Третью ночь Кильтырой спал урывками, не отходя от ложа больного. Ему временами начинало казаться, что усилия его напрасны. Семерка то горел нестерпимым жаром, то его охватывала зябкая дрожь, и все лицо и тело покрывал холодный крупный пот. Он так скрипел зубами, что даже Пулька вскидывала голову и настораживала уши.
К утру, однако, сил у Семерки не осталось даже на стоны, и он затих Как Кильтырой ни пытался скормить ему хотя бы бульон, это сказалось невозможным. Даже пот не проступал больше на его лице, и лишь слабое биение сердца да едва угадываемый через щетину горячечный румянец щек говорили о том, что жизнь еще теплилась в израненном и изломанном болезнью теле. Кильтырой, осторожно поворачивая Семерку, постелил ему сухое тряпье, заменив окровавленную и загрязнившуюся за трое суток подстилку, и стал ждать. Больше ему пока ничего не оставалось делать Он снова, сидя у изголовья полумертвого человека, принялся напевать ему свою бесконечную колыбельную:
О-о, бай, бай,
Мои мальчишка, засыпай
Я пойду на Брянту,
Тебе рыбку принесу.
Ты вырастешь,
Станешь охотником
Или доктором
Станешь колхозу помогать…
— Что ты наделал, старик… Зачем ты это сделал?.

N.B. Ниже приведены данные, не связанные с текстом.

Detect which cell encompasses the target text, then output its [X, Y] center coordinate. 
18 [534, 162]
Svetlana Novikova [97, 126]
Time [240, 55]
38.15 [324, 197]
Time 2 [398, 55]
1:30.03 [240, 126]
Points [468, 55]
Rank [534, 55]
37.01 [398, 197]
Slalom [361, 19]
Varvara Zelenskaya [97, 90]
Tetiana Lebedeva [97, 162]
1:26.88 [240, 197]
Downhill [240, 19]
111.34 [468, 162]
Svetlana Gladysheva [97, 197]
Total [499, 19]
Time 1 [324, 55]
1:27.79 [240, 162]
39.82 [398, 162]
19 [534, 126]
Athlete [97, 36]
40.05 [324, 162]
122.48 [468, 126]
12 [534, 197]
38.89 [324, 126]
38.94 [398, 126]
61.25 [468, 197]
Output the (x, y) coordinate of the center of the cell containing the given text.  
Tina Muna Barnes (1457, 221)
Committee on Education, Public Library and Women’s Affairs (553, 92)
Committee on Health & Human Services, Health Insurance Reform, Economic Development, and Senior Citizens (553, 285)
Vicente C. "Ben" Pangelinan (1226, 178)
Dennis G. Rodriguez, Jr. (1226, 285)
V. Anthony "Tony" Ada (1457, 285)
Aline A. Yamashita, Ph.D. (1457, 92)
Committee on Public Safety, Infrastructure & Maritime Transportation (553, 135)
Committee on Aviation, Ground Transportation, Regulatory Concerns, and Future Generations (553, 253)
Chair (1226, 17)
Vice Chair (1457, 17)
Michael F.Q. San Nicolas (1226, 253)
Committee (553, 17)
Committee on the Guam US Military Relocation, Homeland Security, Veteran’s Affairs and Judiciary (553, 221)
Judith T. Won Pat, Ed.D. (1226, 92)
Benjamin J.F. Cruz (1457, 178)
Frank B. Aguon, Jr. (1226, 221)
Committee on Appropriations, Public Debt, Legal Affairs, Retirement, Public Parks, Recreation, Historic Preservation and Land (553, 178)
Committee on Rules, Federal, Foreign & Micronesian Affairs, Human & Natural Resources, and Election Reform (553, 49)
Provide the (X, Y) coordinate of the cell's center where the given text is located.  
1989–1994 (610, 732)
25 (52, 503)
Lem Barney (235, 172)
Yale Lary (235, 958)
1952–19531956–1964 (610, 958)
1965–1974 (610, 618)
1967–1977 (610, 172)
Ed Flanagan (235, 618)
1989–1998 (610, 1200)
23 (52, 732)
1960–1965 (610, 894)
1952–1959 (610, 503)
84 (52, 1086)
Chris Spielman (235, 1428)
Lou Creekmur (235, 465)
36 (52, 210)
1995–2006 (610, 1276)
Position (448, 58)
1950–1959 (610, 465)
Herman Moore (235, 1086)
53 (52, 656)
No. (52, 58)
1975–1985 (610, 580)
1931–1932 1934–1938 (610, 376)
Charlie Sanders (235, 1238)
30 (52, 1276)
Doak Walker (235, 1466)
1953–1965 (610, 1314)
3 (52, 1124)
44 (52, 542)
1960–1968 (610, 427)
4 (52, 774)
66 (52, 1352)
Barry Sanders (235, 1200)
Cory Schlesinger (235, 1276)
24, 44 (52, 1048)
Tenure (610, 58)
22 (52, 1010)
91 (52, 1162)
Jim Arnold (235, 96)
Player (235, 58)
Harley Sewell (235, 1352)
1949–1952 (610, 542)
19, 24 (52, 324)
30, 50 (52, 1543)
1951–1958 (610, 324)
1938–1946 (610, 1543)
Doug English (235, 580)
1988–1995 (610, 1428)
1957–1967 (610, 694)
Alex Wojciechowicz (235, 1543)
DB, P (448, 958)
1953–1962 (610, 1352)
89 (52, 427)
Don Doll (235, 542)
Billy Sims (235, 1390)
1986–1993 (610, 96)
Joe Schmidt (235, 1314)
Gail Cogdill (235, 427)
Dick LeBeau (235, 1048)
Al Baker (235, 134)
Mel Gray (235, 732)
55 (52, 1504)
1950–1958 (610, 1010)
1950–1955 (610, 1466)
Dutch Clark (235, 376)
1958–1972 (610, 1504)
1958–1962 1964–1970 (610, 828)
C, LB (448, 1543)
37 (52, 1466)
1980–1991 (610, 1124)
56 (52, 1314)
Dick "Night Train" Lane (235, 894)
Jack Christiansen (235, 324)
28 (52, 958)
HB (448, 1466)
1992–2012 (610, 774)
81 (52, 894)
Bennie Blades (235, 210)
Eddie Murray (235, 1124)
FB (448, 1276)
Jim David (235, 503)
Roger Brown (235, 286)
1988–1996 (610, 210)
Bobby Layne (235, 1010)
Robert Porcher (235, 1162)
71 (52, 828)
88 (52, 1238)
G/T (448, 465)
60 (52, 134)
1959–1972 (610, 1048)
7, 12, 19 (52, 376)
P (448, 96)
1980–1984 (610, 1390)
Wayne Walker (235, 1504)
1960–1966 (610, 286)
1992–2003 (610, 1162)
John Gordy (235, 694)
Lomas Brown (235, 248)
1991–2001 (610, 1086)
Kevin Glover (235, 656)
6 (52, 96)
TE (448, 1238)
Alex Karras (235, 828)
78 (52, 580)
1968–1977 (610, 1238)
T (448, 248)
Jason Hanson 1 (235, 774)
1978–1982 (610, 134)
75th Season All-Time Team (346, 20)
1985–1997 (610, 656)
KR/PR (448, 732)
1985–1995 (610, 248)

Голос прозвучал тихо-тихо, сипло-сипло, но для Кильтыроя он раздался все равно что внезапный выстрел в тиши, настолько свыкся с мыслью, что уже не услышит этого человека.
— Зачем ты это сделал? — повторил Семерка.
В зимовье потемнело. Струи снега хлестали по окну и крыше. Начиналась пурга.
Уже которые сутки на необозримых пространствах тайги и лесотундры хозяйничала январская пурга Всегда она бедственна для всего живого — для дерева ли, для оленя, для человека; но нынешняя словно осатанела Она не знала ни покоя, ни жалости Казалось, она вообще никогда не начиналась, а бушевала вечно и потому никогда не кончится, как будто весь мир, вся земля и созданы были для того, чтобы быть отданными ей, неуемной, холодной-холодной белой пурге.
Подполковник Паршин нервничал и уже не мог скрыть этого Он был не в состоянии сдержать своего нетерпения и более того — ярости от собственного бессилия, от того, что погода нарушила весь сравнительно стройный ход дел. Он злился, и ничего не мог поделать с собой, и поэтому злился еще больше. Раздражали его даже позывные рации, которые, впрочем, он назначил сам.
— «Каштан», «Каштан». — временами хрипело в приемнике.
— Я — «Каштан», — мгновенно отвечал штабной радист.
— Ну что у вас там? — каждый раз, выхватив микрофон, нетерпеливо спрашивал Паршин.
— «Каштан», я — «Каштан—три», я — «Каштан—три» Как слышите? Прием.